US Cycladic Art Deal seals promise for Parthenon Sculptures

Πηγή Φωτογραφίας: Khan Academy- Archaeology Travel

Cycladic marble figurines emanating from the Cyclades, a group of islands in the Aegean, are among the most enigmatic and iconic artefacts from the Greek Bronze Age to have survived antiquity.

The Greek Ministry of Culture and Sport has just negotiated an agreement in principle with Leonard Stern, one of America’s richest men and a voracious art collector, and the Metropolitan Museum of Art in New York for the exhibition and eventual return of 161 Cycladic artefacts from the Stern collection.

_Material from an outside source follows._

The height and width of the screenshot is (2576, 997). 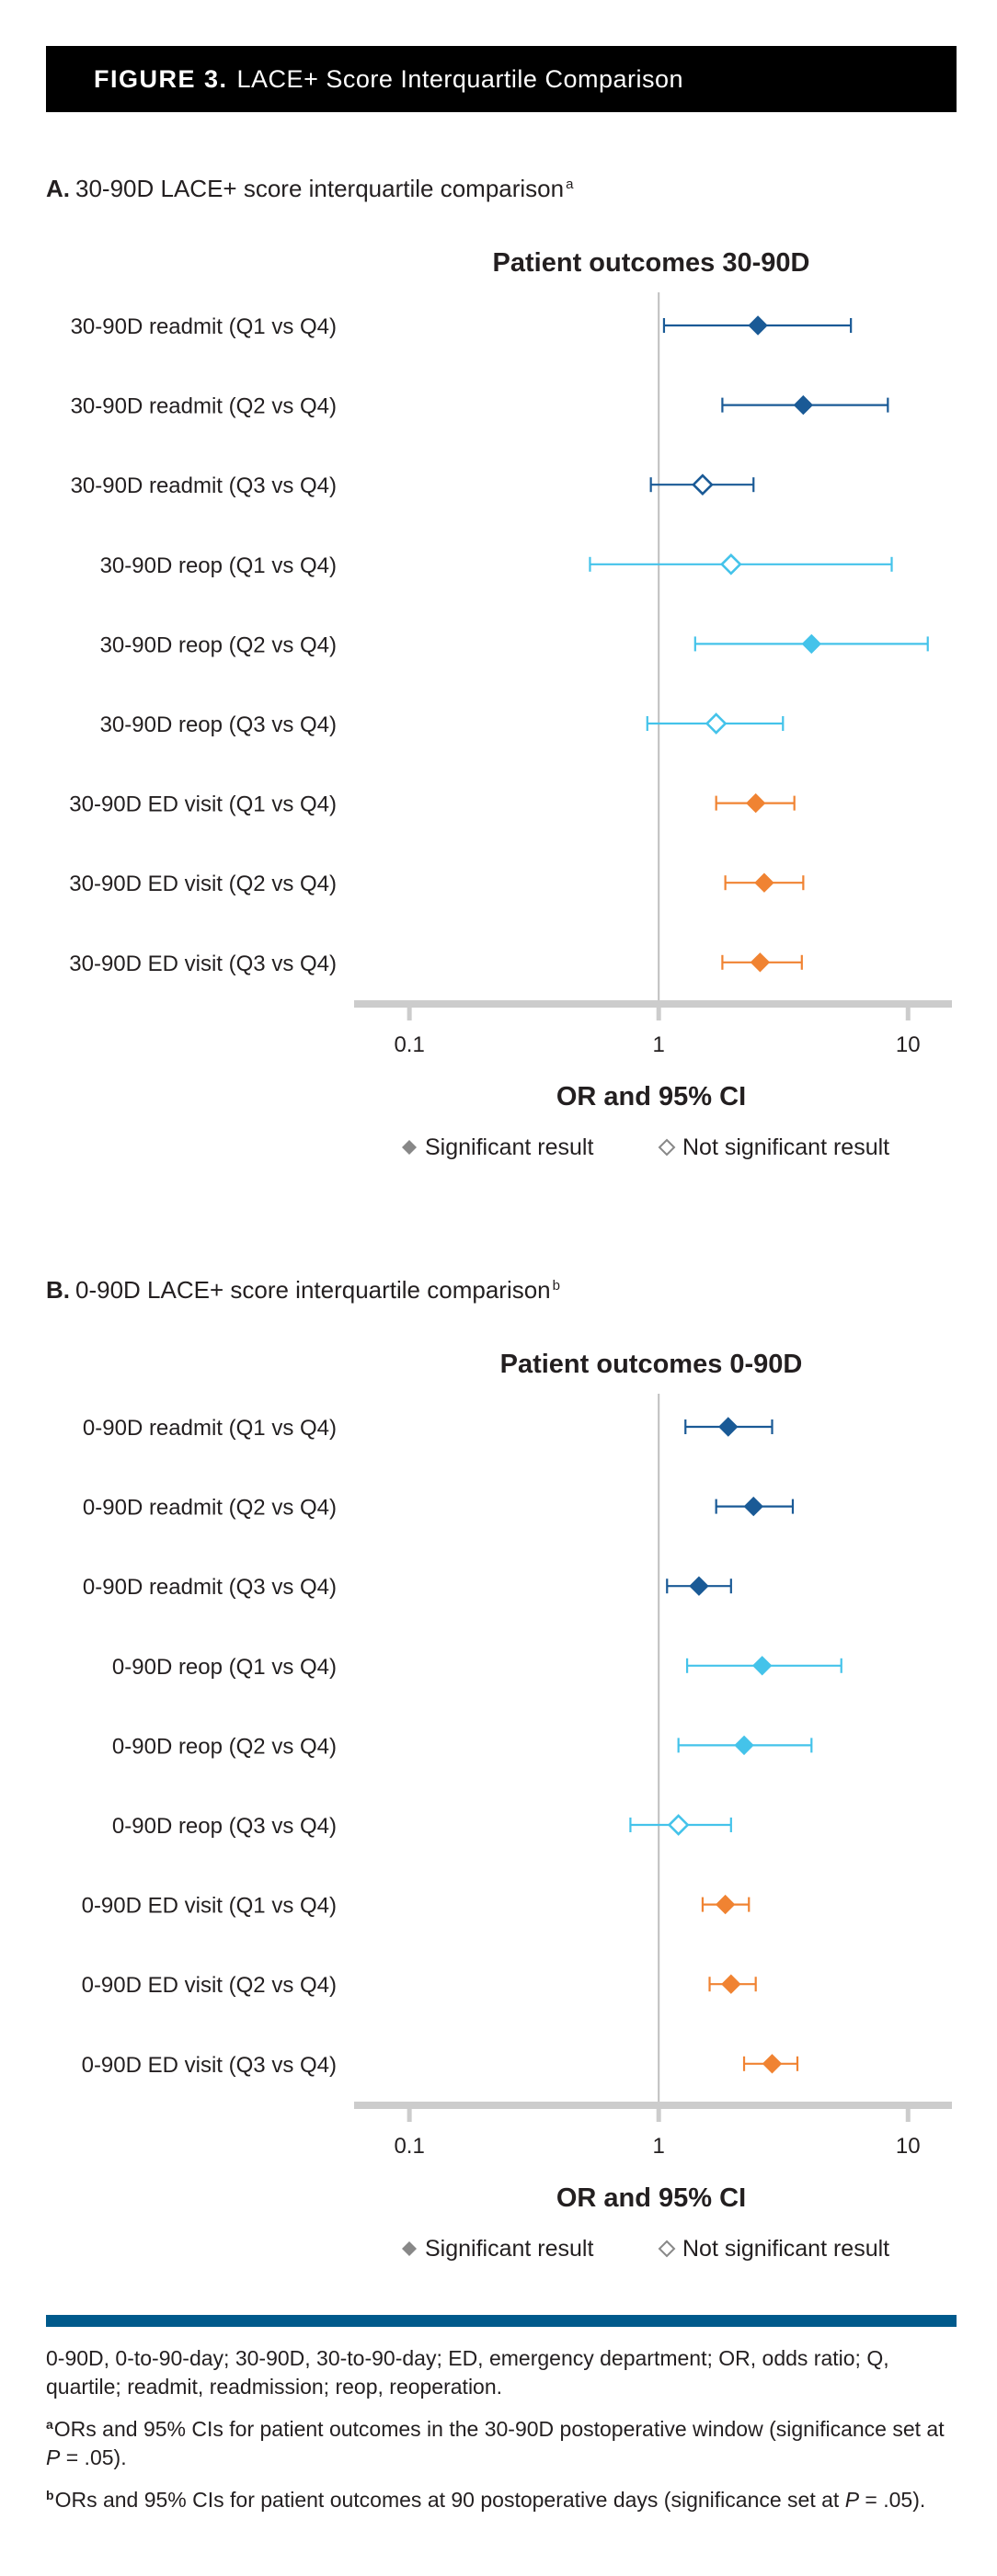 What do you see at coordinates (409, 2146) in the screenshot?
I see `b-x-tick-label: 0.1` at bounding box center [409, 2146].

The ramifications of this ‘deal’ are immense, not just in reclaiming rare sculptures but in offering a potential template for negotiating the return of other contested cultural property, including most notably the Parthenon Sculptures in the British Museum.

Early Cycladic Art

Cycladic marble figurines emanating from the Cyclades, a group of islands in the Aegean, are among the most enigmatic and iconic artefacts from the Greek Bronze Age to have survived antiquity.

The appearance of the elegant 5,000 year old figurative idols and their minimalist and abstract rendering of the human body in early Cycladic sculpture is striking. These highly stylized statues, together with marble vessels and other artefacts, were usually buried with the dead as votive offerings.

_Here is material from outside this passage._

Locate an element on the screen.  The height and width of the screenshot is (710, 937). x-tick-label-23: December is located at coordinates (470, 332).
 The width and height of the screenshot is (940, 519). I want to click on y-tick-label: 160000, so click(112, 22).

In particular, the female marble figurine is distinctive, with the head and body straight and the legs held together, toes pointed down, and arms folded and held tightly across the body, in balanced proportion.

The Leonard Stern Collection

In April 1990 an exhibition titled ”Masterpieces of Cycladic Art” was held at the Merrin Gallery in New York and featured a number of statues, including exquisite marble female figurines. It was reported in the New York Times that the “austere whiteness” of these statues was also a major attraction for Leonard Stern, a billionaire who amassed his fortune through the sale of pet supplies, real estate and renewable energy innovations.

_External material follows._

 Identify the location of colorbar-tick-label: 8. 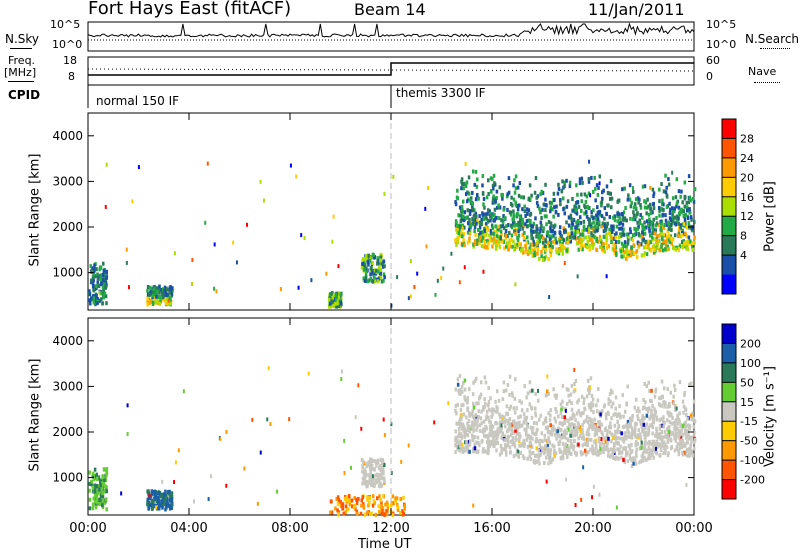
(744, 236).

According to Stern, who had loaned 10 figures from his sizable collection to the Merrin exhibition:

”Cycladic sculptures do something to me, and I am not sure why.”

As it turned out Stern went on to amass 161 rare early Bronze Age Cycladic artefacts and it is suggested that many items in his collection may have unspecified provenances, leading some experts to speculate that they were likely illegally excavated, certainly before the 1960s and perhaps later, when illicit archaeological digs were rampant in the Cyclades.

As the famous British archaeologist Lord Renfrew has written, it is tragic situation that most of the Early Cycladic sculptures now kept or exhibited in the world’s museums apart from the state museums of Greece, as well as nearly all those in private collections, are the product of clandestine and illegal excavations.

Secret negotiations with Stern commenced some two years to try to convince the American billionaire to “donate” his collection to Greece after the Greek Government was informed that he had approached the Metropolitan Museum of Art (Met) to transfer his collection.